Work to complete:
Look through the records and report how many lines include the word "JazziQ", with no other words.
-----
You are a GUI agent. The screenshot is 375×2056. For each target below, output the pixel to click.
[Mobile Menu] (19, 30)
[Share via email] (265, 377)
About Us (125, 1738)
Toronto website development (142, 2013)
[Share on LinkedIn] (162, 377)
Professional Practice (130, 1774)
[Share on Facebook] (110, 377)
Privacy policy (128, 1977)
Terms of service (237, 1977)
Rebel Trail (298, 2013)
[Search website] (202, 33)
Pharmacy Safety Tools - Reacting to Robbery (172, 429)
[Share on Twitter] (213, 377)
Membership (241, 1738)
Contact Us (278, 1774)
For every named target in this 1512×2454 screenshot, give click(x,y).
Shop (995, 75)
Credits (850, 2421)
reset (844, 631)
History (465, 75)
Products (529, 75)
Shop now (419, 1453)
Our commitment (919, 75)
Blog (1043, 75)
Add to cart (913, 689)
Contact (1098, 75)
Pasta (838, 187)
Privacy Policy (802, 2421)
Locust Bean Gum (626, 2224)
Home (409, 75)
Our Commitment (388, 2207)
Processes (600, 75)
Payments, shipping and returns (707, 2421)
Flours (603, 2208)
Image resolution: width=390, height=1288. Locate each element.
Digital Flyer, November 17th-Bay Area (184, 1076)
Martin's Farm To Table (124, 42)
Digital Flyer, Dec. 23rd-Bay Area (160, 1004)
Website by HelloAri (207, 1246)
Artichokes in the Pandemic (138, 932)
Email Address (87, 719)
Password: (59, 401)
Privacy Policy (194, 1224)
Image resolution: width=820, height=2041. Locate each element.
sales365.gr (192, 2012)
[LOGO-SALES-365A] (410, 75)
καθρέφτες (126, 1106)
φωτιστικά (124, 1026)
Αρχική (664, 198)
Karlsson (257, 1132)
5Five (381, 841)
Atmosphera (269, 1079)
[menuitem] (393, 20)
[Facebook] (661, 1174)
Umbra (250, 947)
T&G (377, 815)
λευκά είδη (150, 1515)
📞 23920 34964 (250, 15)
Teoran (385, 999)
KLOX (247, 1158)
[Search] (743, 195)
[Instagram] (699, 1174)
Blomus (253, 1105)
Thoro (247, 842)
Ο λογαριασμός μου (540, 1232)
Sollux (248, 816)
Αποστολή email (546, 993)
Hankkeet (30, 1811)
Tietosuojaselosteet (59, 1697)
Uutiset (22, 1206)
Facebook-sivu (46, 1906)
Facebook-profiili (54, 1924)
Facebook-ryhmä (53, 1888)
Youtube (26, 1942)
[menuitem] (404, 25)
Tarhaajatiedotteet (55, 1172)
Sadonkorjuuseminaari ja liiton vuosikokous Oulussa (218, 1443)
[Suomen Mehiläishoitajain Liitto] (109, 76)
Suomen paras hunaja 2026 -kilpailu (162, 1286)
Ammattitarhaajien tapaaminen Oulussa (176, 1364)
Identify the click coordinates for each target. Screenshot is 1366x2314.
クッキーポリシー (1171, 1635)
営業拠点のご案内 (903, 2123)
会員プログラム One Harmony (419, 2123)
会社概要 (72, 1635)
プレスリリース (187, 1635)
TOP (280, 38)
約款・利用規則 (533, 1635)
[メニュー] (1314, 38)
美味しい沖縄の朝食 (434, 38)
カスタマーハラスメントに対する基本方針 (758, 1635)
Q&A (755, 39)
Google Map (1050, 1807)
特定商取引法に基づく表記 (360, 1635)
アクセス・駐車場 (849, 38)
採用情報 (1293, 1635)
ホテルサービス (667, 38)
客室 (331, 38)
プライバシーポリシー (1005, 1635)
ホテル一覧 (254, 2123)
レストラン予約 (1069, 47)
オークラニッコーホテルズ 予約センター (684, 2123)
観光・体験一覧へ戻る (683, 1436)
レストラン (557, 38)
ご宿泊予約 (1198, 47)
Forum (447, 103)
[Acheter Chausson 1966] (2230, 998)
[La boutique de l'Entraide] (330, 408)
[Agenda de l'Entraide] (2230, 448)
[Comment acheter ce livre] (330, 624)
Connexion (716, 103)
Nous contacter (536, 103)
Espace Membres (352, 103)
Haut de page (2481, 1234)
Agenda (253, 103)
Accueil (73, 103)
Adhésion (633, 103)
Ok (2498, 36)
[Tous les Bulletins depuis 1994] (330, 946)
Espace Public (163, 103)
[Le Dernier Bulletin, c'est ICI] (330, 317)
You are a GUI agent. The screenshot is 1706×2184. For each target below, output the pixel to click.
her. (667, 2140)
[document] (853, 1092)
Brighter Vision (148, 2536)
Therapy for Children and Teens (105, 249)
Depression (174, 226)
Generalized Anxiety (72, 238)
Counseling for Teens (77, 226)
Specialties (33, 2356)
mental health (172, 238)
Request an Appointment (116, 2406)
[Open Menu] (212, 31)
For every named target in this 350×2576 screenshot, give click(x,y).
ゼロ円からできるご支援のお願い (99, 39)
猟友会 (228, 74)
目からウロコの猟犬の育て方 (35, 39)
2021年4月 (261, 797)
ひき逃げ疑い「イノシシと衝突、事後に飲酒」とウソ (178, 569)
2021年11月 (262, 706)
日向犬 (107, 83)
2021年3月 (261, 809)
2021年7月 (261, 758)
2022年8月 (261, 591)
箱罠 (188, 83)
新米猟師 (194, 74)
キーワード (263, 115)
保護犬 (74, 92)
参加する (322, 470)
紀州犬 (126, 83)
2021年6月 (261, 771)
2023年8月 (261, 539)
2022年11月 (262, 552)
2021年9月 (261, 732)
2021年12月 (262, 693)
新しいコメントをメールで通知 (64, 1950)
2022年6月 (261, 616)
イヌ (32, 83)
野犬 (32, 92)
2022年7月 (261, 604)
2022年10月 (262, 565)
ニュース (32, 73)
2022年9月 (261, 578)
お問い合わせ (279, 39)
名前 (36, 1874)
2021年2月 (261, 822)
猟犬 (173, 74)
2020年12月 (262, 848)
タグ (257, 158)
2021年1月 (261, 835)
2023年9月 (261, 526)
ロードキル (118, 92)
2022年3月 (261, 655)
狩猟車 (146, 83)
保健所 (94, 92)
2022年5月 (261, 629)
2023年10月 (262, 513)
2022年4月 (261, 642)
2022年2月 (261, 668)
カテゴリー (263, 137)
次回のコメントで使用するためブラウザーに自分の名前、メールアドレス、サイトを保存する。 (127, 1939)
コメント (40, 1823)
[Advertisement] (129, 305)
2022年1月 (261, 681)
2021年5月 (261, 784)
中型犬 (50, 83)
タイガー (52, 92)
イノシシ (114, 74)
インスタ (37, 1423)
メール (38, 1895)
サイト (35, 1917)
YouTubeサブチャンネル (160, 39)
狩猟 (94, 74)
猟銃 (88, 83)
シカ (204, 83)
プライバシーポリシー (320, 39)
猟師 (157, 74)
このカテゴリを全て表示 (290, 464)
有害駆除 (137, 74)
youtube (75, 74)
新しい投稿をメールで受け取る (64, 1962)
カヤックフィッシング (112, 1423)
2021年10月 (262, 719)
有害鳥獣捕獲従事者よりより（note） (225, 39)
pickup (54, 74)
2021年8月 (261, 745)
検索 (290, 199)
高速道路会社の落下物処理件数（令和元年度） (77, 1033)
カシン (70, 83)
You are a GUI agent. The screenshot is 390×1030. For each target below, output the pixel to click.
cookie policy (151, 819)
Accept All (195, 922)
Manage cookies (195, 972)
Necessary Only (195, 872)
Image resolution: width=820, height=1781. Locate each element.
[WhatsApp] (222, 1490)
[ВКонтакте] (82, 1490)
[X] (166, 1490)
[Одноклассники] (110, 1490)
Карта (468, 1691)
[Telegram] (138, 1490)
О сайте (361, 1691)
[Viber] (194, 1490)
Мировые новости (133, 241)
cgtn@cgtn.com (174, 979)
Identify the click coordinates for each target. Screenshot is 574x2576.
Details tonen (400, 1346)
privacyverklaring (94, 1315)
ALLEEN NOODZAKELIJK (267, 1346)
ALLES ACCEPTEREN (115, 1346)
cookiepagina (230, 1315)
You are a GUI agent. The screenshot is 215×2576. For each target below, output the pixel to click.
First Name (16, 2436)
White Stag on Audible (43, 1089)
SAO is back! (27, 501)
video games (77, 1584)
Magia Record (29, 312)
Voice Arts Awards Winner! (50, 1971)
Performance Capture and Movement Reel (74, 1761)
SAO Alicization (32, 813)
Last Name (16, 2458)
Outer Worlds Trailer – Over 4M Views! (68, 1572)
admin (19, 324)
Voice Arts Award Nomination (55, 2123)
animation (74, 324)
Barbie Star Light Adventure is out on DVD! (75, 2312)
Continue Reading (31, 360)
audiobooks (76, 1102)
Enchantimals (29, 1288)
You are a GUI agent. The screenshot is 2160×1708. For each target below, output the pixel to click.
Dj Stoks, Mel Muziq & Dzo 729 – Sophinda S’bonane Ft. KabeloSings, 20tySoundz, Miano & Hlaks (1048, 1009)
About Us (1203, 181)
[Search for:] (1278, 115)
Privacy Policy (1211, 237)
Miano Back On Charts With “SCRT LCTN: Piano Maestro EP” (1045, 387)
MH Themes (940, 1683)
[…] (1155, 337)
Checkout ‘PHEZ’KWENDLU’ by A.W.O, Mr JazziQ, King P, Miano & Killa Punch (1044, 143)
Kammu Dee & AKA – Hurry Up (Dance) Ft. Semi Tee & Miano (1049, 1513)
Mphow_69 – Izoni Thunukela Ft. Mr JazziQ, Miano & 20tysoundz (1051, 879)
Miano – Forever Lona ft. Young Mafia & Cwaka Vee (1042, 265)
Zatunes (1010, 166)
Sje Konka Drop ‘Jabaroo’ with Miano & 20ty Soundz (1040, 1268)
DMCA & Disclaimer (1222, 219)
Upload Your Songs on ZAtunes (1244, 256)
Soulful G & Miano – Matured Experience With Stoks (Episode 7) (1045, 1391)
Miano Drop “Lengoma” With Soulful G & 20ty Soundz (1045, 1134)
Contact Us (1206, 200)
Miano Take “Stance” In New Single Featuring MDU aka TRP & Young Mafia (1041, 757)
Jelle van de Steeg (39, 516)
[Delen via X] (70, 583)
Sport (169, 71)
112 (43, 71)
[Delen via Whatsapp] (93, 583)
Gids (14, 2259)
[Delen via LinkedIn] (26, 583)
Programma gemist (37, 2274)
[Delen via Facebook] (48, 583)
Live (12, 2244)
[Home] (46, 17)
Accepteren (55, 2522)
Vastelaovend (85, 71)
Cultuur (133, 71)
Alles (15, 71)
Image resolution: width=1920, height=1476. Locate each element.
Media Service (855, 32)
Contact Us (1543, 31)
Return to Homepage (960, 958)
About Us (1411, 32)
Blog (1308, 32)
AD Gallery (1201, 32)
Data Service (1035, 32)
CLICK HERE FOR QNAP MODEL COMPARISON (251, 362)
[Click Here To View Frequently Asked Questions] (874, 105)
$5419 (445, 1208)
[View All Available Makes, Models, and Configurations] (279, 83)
-----
Task result:
2